## PROBLEMS
1. In the passage on Tacitus, who was emperor in the time of Pontius Pilate?
2. Condense the paragraph in the passage on Tacitus that begins "Also, you will notice" into a short bulleted list that keeps its main facts.
3. Continue the passage on Tacitus and his mention of Christ from its last sentence.

## DOCUMENT

— Start —

So, apart from Jewish and Christian writers, Tacitus is the strongest one who mentions Jesus Christ.

Also, you will notice that he does refer to this problem with "Christus" in the time of Pontius Pilate, when Tiberius was emperor. As a matter of fact, only Tacitus refers to Pontius Pilate in ancient writings. Only the Bible; Jewish writers; and, Tacitus refer to Pontius Pilate. So, all of these pieces fit together – that this man "Christus" was related to something that had to do in the time of Pontius Pilate, and a group of people who followed this "Christus" (named after Him – Christians) are now under attack by Nero as those who are being made the scapegoats for a fire that Nero began. Now, that's just as tied together as you can be, and you'd have to be dumb, blind, and stupid to come up with such a remark as Madalyn O'Hair said on the radio program:: "Well, who was this 'Christus?' He didn't say, 'Jesus Christ.' He said, 'Christus; Christus.'" And she kept repeating it: "Christus," like she had something.

— End —

## INFORMATION PROVIDED
— Start —

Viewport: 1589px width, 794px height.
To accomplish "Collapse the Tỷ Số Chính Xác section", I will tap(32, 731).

— End —

## REPLIES
1. Tiberius was emperor.

2.
- Tacitus refers to the trouble with "Christus" in the time of Pontius Pilate, when Tiberius was emperor.
- Apart from the Bible and Jewish writers, only Tacitus refers to Pontius Pilate in ancient writings.
- The pieces fit together: "Christus" was linked to events in Pilate's time, and his followers, named Christians after him, were made scapegoats by Nero for a fire Nero himself began.
- Only someone "dumb, blind, and stupid" could make Madalyn O'Hair's radio remark, in which she kept repeating that Tacitus said "Christus," not "Jesus Christ."

3.
So, Tacitus was a Roman writer. He's a dummy. He used the Latin name for Christ. Is that unusual? It's not unusual at all. It is exactly what we would have expected Tacitus to call Him, but by the Latin name.

Suetonius

There was another man named "Suetonius." He wrote the lives of the first 12 Caesars. He wrote about 120 A.D. He went from Julius Caesar on through the first 12 Roman Caesars. When he got to the section on the life of Nero again (referring back to this emperor once more), Suetonius refers to Christians and Christianity as a superstition; meaning that it had supernatural claims. The presence of Christians in Nero's reign implies again, as we've said, the presence of Jesus Christ, for whom these Christians were named. Here's what he says:

"Punishment was inflicted on the Christians, a class of men addicted to a novel and mischievous superstition." What was their novel superstition? It was that they had supernatural claims. They claimed that they were followers of a God-man: a man who had been supernaturally born without a human father; a man who could perform miracles; a man who was executed by the Roman Empire; a man who came to life again; and, a man who rose from this earth and went to heaven – one supernatural claim after another. And Suetonius refers to this group (this group in the life of Nero, during the era of Nero) as holding to superstitions.

"Chrestus"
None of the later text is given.